A Class-Aware Representation Refinement Framework for Graph Classification

Jiaxing Xu,Jinjie Ni,Yiping Ke
2024-06-06
Abstract:Graph Neural Networks (GNNs) are widely used for graph representation learning. Despite its prevalence, GNN suffers from two drawbacks in the graph classification task, the neglect of graph-level relationships, and the generalization issue. Each graph is treated separately in GNN message passing/graph pooling, and existing methods to address overfitting operate on each individual graph. This makes the graph representations learnt less effective in the downstream classification. In this paper, we propose a Class-Aware Representation rEfinement (CARE) framework for the task of graph classification. CARE computes simple yet powerful class representations and injects them to steer the learning of graph representations towards better class separability. CARE is a plug-and-play framework that is highly flexible and able to incorporate arbitrary GNN backbones without significantly increasing the computational cost. We also theoretically prove that CARE has a better generalization upper bound than its GNN backbone through Vapnik-Chervonenkis (VC) dimension analysis. Our extensive experiments with 11 well-known GNN backbones on 9 benchmark datasets validate the superiority and effectiveness of CARE over its GNN counterparts.

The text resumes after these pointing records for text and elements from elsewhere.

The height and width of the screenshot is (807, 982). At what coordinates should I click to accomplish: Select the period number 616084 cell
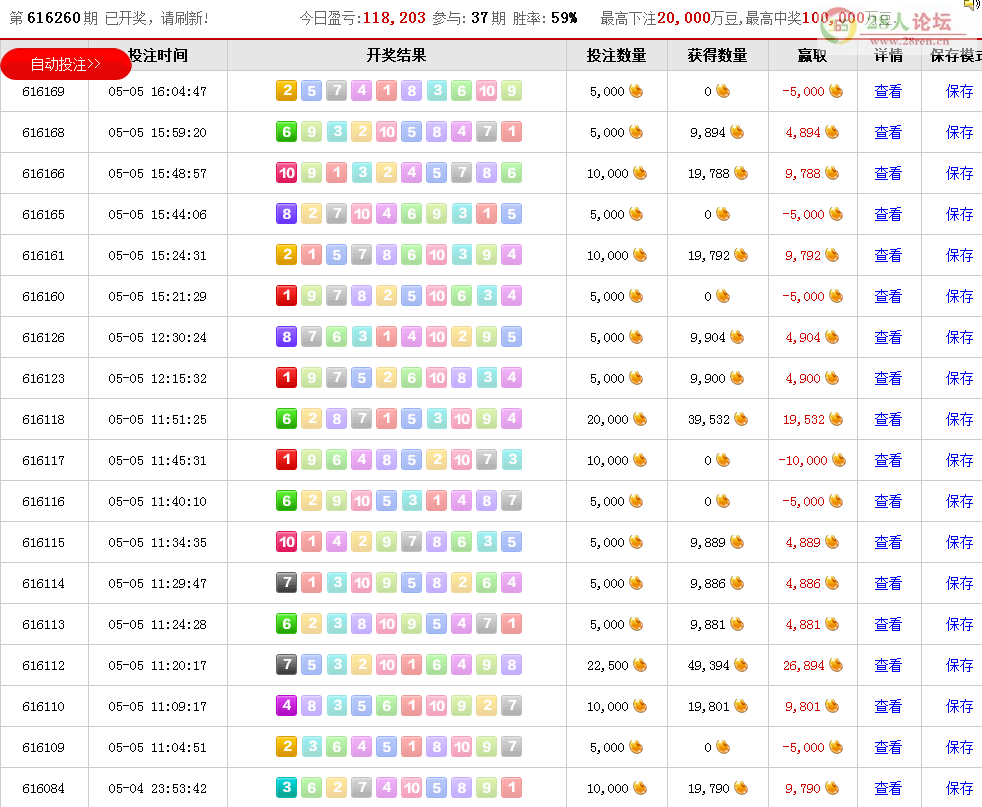(x=44, y=788)
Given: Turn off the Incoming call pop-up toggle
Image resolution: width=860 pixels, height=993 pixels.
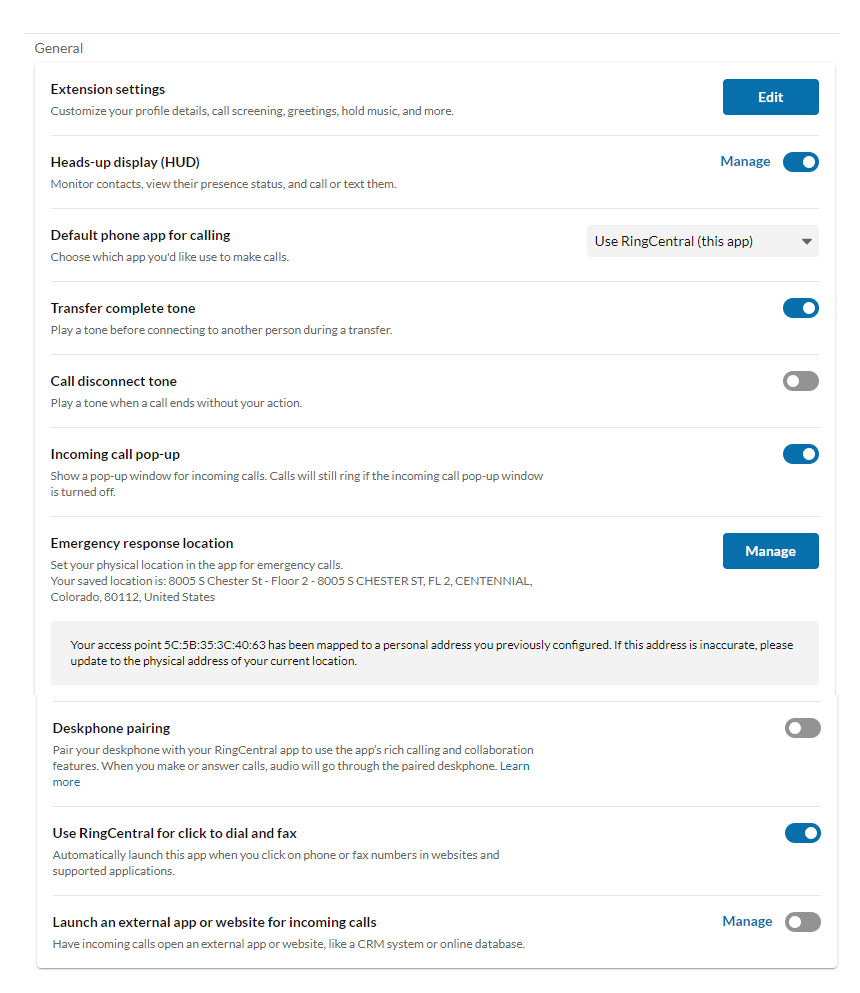Looking at the screenshot, I should click(800, 454).
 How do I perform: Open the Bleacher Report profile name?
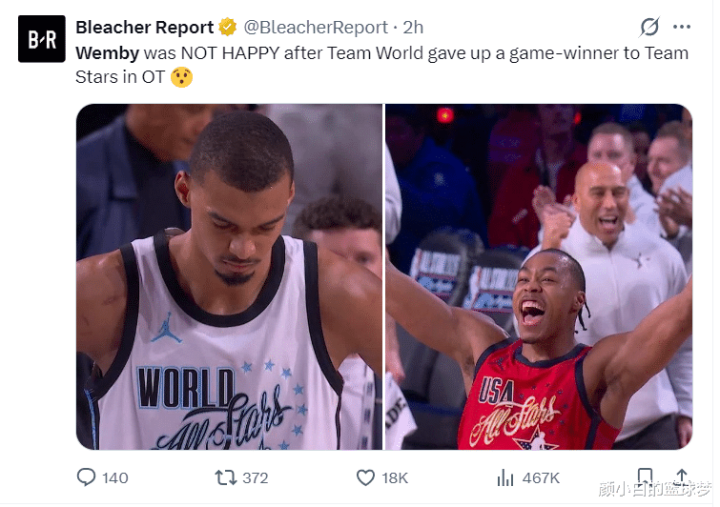coord(145,28)
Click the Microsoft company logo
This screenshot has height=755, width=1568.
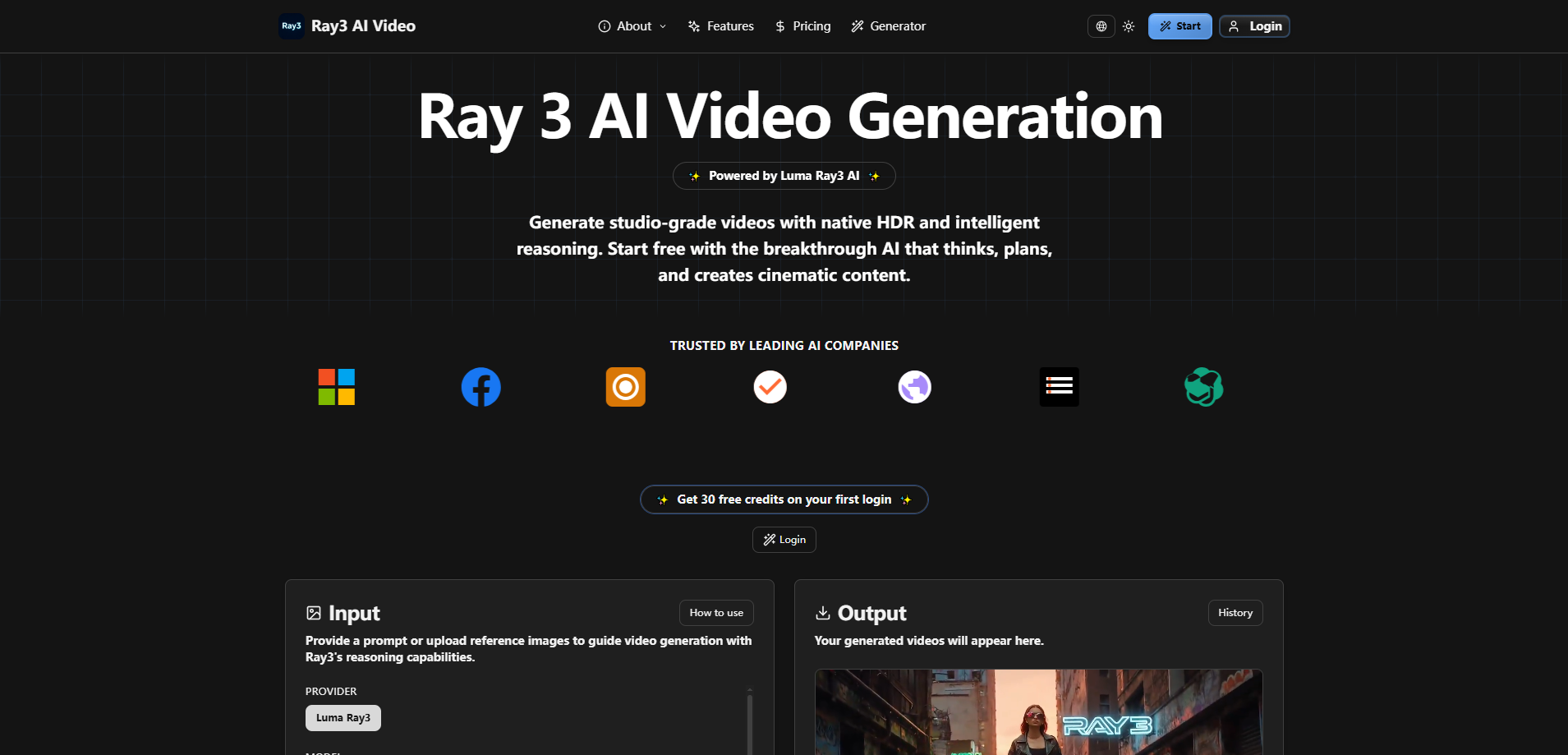click(335, 386)
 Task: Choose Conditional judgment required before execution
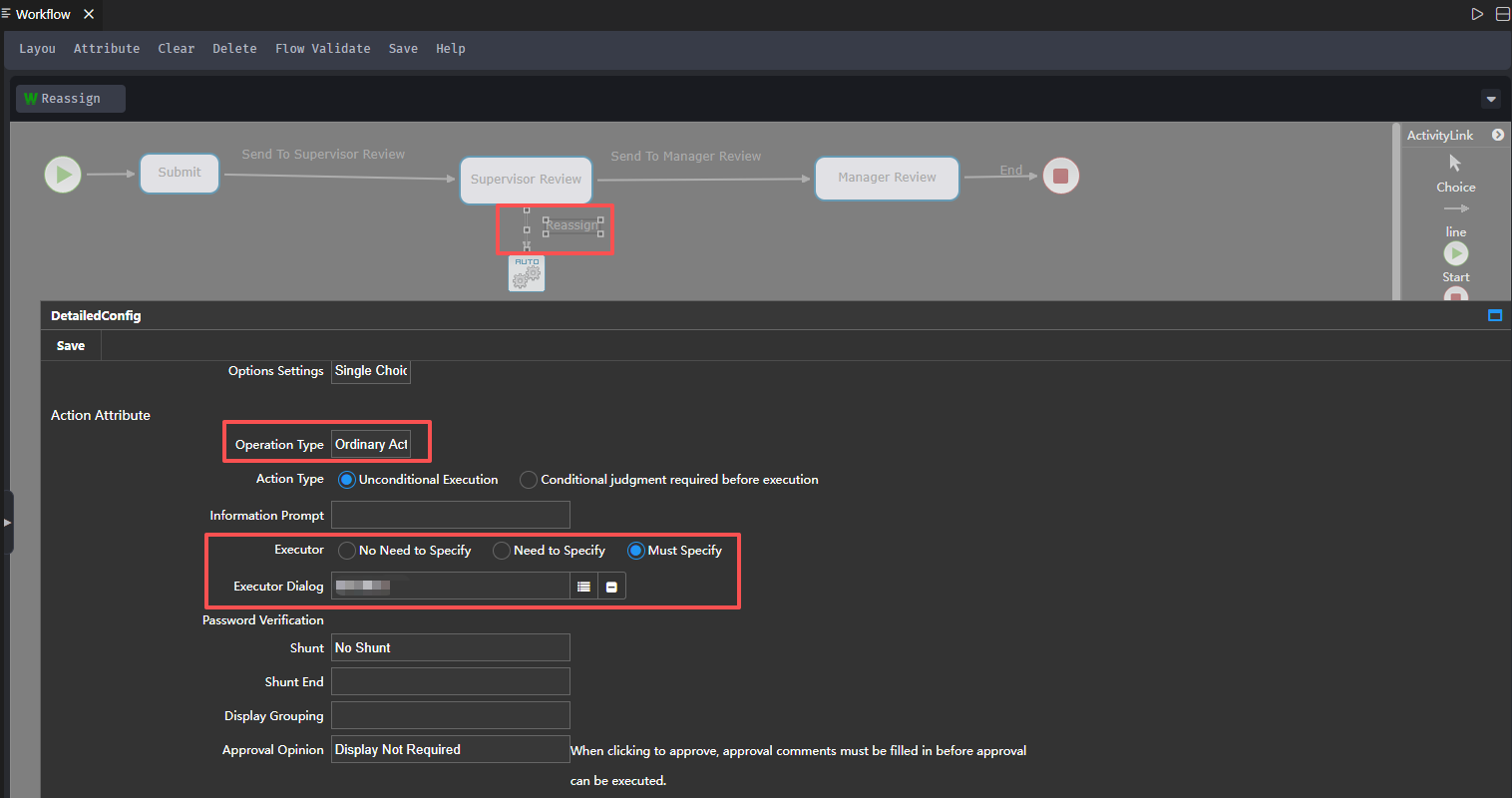coord(529,480)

Machine Learning,Artificial Intelligence
What problem does this paper attempt to address?
### Problems the Paper Aims to Solve This paper aims to address two main issues in graph neural networks (GNNs) for graph classification tasks: 1. **Ignoring Graph-Level Relationships**: Existing GNN architectures process each input graph independently during training. Node representations are propagated through the GNN to generate graph representations, and the model also handles each graph independently in loss design. This leads to the complete neglect of relationships (similarities and differences) between different input graphs. For example, in molecular data, molecules belonging to the same class often share certain common substructures (such as the same functional groups), which may be class-specific. However, ignoring this graph-level information can result in poor graph representations for downstream classification tasks. 2. **Generalization Issues**: GNN models are prone to overfitting when the depth increases or the hidden dimensions expand. Although some methods attempt to alleviate overfitting by modifying input graphs, generating new graphs for adversarial learning, and contrastive learning, these methods still operate on individual graphs and fail to explore the effectiveness of graph-level information in improving generalization ability. To address these issues, the authors propose a new framework called Class-Aware Representation rEfinement (CARE). CARE introduces class representations to guide the learning of graph representations, thereby enhancing class separability. Theoretically, CARE is proven to have a lower generalization bound than its GNN backbone. Experimental results show that CARE significantly outperforms existing GNN models on multiple benchmark datasets.